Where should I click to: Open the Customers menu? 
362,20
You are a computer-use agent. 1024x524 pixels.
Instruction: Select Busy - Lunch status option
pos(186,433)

+-------+

▶ Exercise goal:
Repeat the listing above line by line, exactly as written.

▶ Answer to this problem:
Where should I click to: Open the Customers menu? 
362,20
You are a computer-use agent. 1024x524 pixels.
Instruction: Select Busy - Lunch status option
pos(186,433)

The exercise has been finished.